When the coffin was lowered into the ground I could feel my fathers grip tighten on my small hand. He held on to it all the way to the car. We climbed into the back set and he slipped his arm around me. I looked up into his face, which I had avoided on the walk back and saw for the first time how tired he looked. I said “don’t worry daddy, it’s ok. Mommy’s with Jesus now.” My father looked down at me and forcing a little smile he replied “Yes son, Mommy’s with Jesus now. And you know what else, if we’re both good, we'll see her again someday.”

That was fifteen years ago. Then came the day I was standing in front of another coffin. This one contained the body of my father. I wasn’t thinking about what the preacher was saying I was thinking about that day fifteen years ago when we stood together next to my mother‘s coffin. Now my father and mother were together again. Maybe my father was at peace now. As I grew older, I began to understand how much he loved my mother. I would come home and find him sitting alone, in a corner of his bedroom with the shades drawn. His face showed that he had been crying. He tried to hide it from me, but I knew. I always knew. Every Sunday we would make the drive out to the cemetery and visit mother.My father would always remember to bring fresh flowers. We would sit for a while, in silence. My father would finally speak to my mother and tell her all about his week. Before we would leave he would always ask me if I had anything to say to mother. At first I felt funny talking to a headstone. One day. I summed up all my courage and told him so. His reaction was not what I expected. He told me it was OK. He would feel strange talking to a headstone to,thing is he didn’t see a headstone, he saw my mother. She was sitting right there on the grass in front of us.
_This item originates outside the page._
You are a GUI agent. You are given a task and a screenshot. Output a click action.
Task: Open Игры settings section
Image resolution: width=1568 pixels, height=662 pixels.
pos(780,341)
She would sit there and lesson to my father talk about his week and she only spoke when she had something loving to say. I looked up at him and ask him if he really saw her. He bent down and whispered something in my ear that stayed with me the rest of my life.
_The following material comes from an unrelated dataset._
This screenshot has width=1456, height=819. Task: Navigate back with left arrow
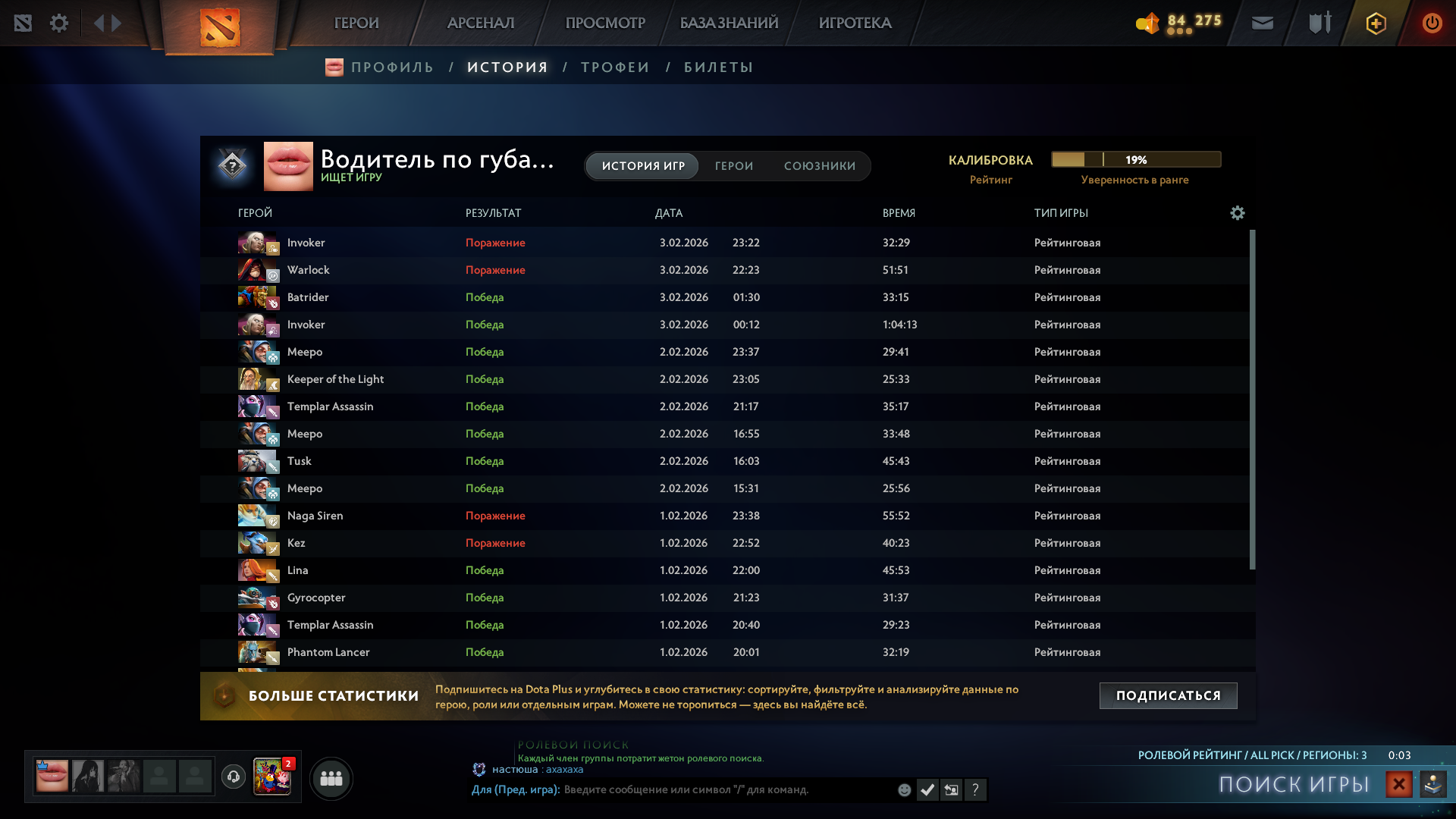coord(99,23)
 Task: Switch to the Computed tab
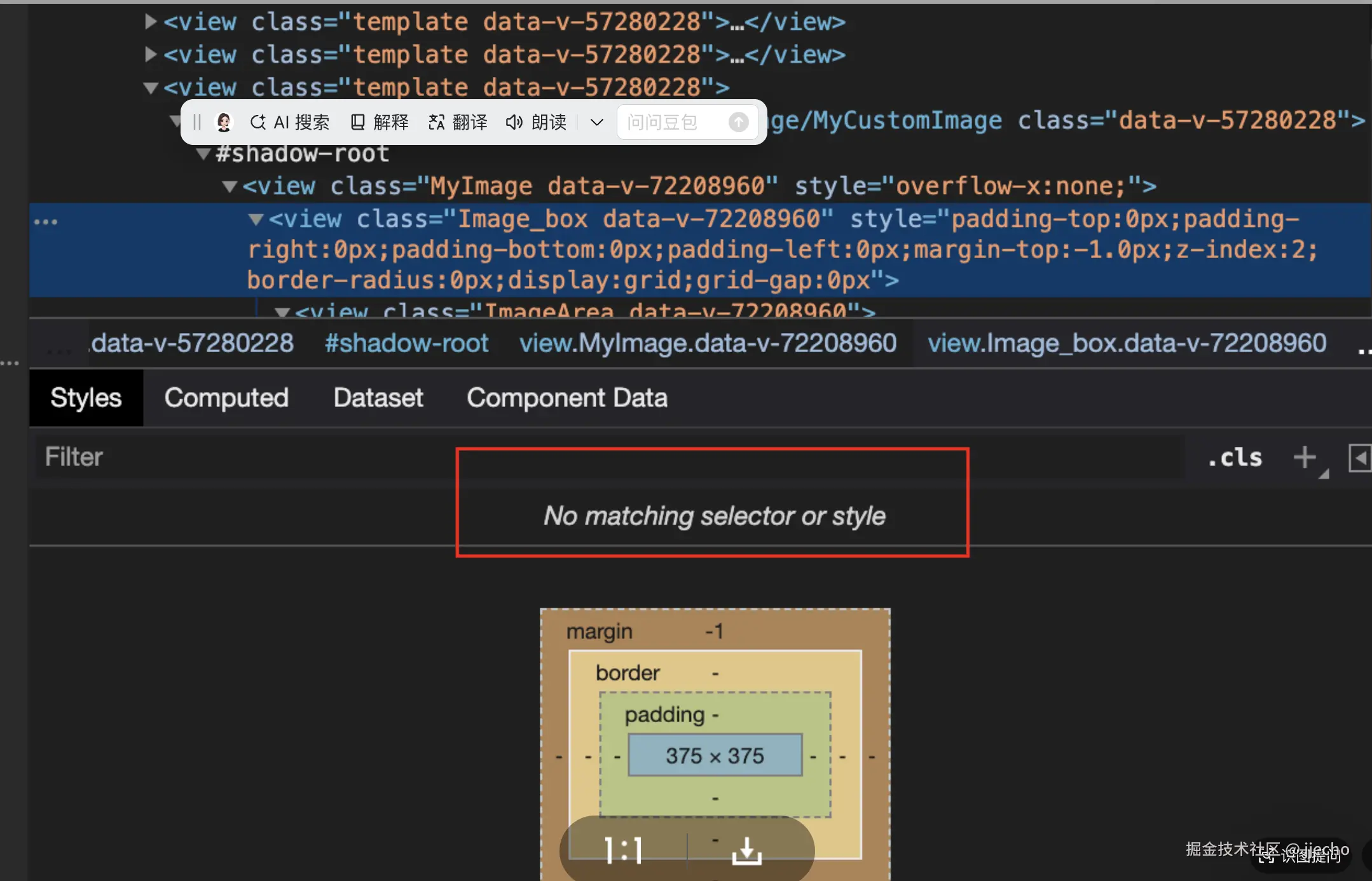(226, 398)
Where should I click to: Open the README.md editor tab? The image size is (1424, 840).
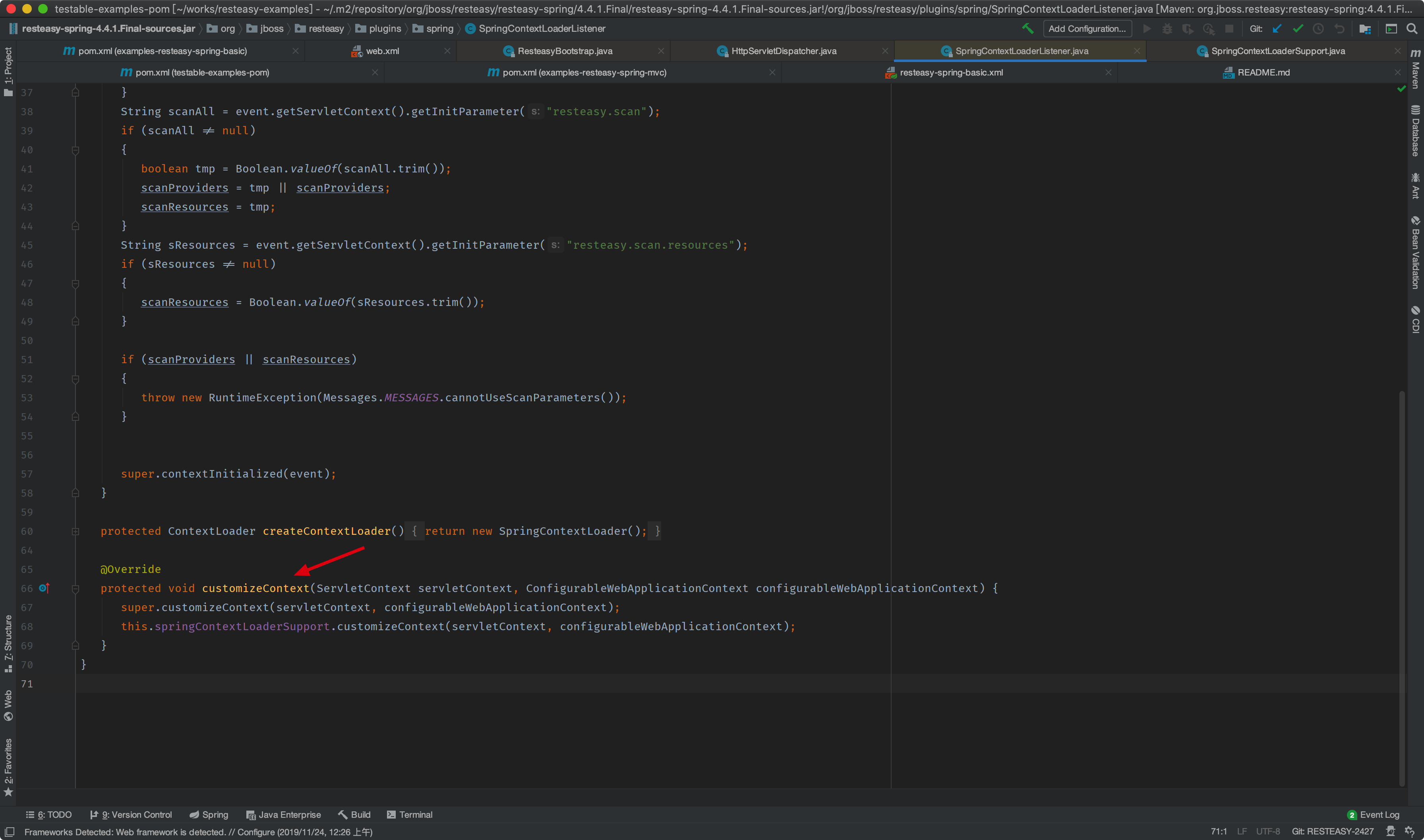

I never forgot that day. A few years ago I retired from my job. I think of mother and father more often these days. Sometimes, I’ll go by the cemetery and visit them. I tell them all about what I have been doing between visits and they set together on the ground in front of me, holding hands and lesson quietly. They look so happy setting there together. Now, if you ask me if I really see them setting there, I will wisper to you the samething my father wispered to me years ago when I ask him the same question.

(wisper)I don’t see them with my eyes, I see their reflections in my heart.